Un nuovo rapporto appena pubblicato dallo statunitense Oakland Institute descrive le numerose criticità legate al progetto, a partire dalla mancanza di un vero processo di consultazione e del consenso da parte delle popolazioni del Ndiael e dalla totale opacità delle operazioni Senhuile, la cui scatola societaria è tra l’altro estremamente complessa. Il rapporto dell’Oakland Institute descrive poi nel dettaglio gli impatti sulle comunità, che già si stanno verificando dal momento che circa 6mila ettari sono stati già stati coltivati. La compagnia ha realizzato vari canali di irrigazione, recintando la zona; con l’avvio delle operazioni di disboscamento e coltivazione dei terreni, l’area è sorvegliata da guardie di sicurezza che ne impediscono l’accesso, allungando i tempi di approvvigionamento di legna e acqua da parte di allevatori e contadini. “Le comunità di Ndiael, vivono con la paura quotidiana di intimidazioni fisiche e psicologiche da parte di polizia e guardie private messe a controllare i terreni del progetto” racconta Elhadji Samba Sow, rappresentante dei villaggi. “Inoltre più lo spazio si riduce e più gli allevatori lasciano che gli animali invadano i terreni agricoli coltivati, aumentando il rischio di conflitti tra le comunità di contadini e allevatori, nei villaggi”.
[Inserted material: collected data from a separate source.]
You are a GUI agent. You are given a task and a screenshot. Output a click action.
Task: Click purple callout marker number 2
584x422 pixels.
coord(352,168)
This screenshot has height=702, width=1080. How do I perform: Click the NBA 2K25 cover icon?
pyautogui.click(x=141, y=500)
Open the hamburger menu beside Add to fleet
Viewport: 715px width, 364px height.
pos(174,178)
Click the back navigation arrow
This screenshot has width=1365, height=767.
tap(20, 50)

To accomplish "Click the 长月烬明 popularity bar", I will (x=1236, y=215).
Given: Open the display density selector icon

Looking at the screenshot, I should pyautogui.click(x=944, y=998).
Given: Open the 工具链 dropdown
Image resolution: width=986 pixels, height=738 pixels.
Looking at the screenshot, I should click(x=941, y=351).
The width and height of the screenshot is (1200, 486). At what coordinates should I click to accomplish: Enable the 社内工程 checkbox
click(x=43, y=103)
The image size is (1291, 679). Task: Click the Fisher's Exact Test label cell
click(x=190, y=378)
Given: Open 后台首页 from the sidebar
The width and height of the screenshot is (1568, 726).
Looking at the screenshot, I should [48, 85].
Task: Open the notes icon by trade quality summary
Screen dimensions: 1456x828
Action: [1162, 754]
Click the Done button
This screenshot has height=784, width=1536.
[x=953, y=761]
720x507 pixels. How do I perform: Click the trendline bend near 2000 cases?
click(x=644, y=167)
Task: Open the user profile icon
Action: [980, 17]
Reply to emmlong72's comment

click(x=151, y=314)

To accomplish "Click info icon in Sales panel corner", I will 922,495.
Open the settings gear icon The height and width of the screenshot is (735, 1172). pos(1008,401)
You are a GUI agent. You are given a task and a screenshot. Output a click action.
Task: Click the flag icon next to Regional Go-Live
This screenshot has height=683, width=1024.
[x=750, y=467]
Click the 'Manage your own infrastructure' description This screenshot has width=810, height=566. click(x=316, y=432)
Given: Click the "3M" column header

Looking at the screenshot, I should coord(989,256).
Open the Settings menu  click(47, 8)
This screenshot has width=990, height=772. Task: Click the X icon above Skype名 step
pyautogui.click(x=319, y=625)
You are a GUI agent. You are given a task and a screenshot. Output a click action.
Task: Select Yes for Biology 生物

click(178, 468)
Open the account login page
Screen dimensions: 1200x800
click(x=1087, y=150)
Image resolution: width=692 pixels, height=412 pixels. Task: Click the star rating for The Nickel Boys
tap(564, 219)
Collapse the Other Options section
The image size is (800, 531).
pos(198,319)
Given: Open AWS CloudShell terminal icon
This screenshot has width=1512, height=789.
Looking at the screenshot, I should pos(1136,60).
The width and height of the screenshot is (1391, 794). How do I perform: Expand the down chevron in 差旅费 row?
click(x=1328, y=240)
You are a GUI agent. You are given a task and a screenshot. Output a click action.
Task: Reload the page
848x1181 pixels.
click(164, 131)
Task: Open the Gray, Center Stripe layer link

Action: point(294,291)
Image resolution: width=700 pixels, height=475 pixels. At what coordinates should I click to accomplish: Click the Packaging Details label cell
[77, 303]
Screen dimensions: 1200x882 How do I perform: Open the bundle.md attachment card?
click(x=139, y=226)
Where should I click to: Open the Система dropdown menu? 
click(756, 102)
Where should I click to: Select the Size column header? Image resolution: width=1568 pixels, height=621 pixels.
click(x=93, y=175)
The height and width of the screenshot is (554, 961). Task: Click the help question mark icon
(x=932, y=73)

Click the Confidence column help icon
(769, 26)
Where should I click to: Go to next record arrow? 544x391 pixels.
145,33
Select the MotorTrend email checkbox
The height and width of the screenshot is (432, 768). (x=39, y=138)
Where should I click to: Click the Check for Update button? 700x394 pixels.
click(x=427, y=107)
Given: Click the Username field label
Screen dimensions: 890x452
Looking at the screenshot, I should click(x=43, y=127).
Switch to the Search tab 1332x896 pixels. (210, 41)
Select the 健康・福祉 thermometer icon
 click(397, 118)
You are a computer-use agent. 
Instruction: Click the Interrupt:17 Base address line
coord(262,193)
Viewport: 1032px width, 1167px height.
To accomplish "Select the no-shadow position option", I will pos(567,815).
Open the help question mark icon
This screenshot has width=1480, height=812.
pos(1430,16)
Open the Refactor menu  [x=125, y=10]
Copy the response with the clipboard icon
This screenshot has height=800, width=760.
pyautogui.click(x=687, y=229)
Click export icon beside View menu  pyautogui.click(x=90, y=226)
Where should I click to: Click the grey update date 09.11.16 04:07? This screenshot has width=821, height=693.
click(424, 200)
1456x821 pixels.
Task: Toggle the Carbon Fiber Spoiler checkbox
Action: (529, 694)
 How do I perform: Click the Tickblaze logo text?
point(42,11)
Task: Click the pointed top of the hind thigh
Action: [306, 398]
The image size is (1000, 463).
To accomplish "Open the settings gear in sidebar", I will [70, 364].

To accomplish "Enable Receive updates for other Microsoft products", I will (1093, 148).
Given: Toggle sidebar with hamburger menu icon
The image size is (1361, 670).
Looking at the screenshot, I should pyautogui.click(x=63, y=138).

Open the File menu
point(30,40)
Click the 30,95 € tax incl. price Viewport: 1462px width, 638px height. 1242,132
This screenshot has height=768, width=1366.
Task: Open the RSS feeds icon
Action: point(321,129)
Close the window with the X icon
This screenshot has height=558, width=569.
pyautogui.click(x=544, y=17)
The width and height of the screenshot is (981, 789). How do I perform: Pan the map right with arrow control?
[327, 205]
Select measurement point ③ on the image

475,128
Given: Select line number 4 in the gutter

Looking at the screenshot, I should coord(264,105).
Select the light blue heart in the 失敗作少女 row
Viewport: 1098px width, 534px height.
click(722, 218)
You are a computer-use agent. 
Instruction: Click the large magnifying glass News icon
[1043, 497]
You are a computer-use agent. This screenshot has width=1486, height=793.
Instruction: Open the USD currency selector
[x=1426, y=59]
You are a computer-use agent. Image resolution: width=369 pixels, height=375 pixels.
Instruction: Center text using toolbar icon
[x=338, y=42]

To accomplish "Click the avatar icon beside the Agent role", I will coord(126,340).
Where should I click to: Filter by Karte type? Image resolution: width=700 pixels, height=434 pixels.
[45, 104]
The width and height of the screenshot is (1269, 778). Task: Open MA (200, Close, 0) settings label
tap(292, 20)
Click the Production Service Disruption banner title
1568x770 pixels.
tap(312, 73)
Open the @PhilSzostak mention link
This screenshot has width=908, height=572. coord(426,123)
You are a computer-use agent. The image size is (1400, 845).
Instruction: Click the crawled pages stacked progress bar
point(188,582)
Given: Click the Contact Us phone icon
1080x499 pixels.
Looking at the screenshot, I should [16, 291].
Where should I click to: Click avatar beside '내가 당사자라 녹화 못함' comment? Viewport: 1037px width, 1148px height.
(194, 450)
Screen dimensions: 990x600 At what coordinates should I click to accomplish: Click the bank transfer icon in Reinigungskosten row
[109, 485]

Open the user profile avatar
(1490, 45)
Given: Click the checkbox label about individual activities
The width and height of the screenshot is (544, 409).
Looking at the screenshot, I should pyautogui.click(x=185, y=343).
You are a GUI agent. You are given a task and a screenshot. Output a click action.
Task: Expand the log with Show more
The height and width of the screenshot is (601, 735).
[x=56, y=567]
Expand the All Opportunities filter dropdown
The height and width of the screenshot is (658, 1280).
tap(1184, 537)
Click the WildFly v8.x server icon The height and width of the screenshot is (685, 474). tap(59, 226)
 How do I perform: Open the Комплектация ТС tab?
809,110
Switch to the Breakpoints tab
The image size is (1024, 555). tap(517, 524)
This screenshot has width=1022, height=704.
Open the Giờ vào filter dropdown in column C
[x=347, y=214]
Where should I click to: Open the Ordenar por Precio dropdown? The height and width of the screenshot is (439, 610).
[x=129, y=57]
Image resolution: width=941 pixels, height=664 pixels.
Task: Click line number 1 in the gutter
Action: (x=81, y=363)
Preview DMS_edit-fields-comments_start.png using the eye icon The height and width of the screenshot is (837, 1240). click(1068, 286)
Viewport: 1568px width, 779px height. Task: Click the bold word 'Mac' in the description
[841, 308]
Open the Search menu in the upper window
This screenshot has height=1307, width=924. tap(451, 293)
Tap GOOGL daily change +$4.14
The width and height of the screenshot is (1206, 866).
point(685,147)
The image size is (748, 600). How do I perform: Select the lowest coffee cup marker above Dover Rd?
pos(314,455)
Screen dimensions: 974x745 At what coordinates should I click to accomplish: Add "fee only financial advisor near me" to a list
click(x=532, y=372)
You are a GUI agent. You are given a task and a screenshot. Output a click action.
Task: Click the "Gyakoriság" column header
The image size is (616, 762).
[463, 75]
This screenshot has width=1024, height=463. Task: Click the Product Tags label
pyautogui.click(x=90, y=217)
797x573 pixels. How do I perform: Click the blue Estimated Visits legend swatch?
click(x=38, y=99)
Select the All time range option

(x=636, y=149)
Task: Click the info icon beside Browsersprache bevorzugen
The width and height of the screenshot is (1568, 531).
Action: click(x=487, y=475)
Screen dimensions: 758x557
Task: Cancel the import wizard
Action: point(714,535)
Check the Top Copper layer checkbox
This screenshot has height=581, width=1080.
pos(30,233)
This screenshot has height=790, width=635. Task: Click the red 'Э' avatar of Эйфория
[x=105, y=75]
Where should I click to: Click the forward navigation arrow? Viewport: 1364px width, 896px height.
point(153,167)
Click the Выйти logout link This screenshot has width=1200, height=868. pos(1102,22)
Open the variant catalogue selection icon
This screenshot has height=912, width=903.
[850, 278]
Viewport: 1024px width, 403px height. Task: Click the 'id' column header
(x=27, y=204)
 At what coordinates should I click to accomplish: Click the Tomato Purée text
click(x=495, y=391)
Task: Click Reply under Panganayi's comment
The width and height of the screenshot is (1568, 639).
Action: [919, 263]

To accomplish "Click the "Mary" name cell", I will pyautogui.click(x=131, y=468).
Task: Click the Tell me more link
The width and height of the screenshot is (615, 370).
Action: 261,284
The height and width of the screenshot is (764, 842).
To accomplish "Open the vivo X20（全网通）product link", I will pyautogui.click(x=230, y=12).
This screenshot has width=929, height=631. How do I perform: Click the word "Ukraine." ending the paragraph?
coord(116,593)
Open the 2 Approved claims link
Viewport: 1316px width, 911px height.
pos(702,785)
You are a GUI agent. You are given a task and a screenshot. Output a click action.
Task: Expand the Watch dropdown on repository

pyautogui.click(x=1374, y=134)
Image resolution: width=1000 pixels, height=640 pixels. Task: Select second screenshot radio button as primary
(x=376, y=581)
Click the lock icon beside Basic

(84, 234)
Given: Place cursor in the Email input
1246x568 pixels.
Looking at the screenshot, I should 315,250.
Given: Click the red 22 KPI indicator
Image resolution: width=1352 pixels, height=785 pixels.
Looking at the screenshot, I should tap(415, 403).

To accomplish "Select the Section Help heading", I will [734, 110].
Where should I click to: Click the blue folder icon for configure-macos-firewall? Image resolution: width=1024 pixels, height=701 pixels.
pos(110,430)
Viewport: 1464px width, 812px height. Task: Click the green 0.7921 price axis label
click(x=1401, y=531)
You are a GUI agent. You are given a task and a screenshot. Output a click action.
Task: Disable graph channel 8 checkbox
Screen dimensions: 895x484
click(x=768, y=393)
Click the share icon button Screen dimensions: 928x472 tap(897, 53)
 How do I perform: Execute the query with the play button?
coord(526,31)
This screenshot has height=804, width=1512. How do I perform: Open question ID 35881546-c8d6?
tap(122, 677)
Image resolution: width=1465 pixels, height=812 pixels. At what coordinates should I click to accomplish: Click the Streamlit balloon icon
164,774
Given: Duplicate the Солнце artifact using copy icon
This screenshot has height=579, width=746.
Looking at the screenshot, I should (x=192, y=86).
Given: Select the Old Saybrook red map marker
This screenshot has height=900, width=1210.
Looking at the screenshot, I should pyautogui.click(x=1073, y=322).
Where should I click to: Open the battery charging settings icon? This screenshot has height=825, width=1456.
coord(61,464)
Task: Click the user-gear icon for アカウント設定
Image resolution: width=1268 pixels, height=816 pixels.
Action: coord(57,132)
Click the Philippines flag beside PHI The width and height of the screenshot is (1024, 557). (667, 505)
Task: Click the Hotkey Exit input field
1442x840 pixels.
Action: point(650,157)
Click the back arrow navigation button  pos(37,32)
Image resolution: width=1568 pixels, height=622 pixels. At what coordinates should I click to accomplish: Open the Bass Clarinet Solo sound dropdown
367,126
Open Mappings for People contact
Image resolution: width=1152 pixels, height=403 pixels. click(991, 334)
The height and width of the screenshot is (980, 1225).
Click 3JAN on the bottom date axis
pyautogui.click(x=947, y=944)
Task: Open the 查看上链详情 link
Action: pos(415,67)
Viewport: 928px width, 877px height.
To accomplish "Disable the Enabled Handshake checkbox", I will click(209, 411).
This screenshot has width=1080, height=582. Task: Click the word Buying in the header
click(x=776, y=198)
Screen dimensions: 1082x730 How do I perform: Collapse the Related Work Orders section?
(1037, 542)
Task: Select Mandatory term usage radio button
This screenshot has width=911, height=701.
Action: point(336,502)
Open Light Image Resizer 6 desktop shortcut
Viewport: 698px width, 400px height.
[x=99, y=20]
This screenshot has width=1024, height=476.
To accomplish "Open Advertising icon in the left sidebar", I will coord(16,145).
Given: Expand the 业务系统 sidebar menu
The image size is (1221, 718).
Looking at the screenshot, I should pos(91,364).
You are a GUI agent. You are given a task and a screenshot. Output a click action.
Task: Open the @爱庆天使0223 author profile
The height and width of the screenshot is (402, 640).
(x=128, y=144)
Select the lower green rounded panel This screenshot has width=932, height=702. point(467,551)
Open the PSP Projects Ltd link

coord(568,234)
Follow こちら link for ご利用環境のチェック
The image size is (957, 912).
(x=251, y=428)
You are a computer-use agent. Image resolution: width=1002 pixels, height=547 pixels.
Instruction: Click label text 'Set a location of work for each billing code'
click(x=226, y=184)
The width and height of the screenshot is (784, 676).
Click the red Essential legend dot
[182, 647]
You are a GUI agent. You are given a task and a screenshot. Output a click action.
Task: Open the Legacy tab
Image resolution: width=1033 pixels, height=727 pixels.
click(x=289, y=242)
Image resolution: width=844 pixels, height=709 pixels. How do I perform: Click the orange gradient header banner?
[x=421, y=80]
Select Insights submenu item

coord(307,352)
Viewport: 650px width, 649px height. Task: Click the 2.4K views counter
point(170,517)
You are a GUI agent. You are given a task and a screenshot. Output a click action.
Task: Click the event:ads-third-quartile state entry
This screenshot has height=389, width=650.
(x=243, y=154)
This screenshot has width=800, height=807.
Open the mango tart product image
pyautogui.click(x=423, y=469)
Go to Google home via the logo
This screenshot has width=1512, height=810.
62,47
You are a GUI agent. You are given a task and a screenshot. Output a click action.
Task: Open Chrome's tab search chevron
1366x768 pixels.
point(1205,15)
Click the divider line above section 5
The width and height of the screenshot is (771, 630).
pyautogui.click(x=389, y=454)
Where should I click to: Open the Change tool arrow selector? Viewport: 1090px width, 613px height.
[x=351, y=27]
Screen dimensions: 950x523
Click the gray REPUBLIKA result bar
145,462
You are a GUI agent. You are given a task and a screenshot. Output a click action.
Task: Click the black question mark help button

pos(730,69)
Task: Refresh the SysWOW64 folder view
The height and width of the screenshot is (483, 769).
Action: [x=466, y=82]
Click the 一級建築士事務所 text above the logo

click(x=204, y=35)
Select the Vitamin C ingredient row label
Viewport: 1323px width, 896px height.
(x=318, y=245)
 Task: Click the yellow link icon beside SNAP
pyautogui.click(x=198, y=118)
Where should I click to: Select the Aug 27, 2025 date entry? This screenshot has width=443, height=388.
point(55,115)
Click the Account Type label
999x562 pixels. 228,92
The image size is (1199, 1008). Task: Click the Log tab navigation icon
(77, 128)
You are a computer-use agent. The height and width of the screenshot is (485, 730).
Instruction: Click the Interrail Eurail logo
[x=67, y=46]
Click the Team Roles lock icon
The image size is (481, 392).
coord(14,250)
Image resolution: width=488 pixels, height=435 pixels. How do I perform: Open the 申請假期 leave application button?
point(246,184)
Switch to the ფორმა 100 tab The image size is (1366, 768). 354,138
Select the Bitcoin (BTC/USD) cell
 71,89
Le organizzazioni italiane ActionAid e Re:Common, e con loro Peuple Solidaires, Grain, Oakland Instutute, il Conseil Nacional de Concertation et de Coopération des Ruraux e ENDA Pronat sostengono la protesta delle comunità e, insieme alle reti e associazioni senegalesi e internazionali, rilanciano l’appello urgente alla Tampieri affinché ponga fine al progetto.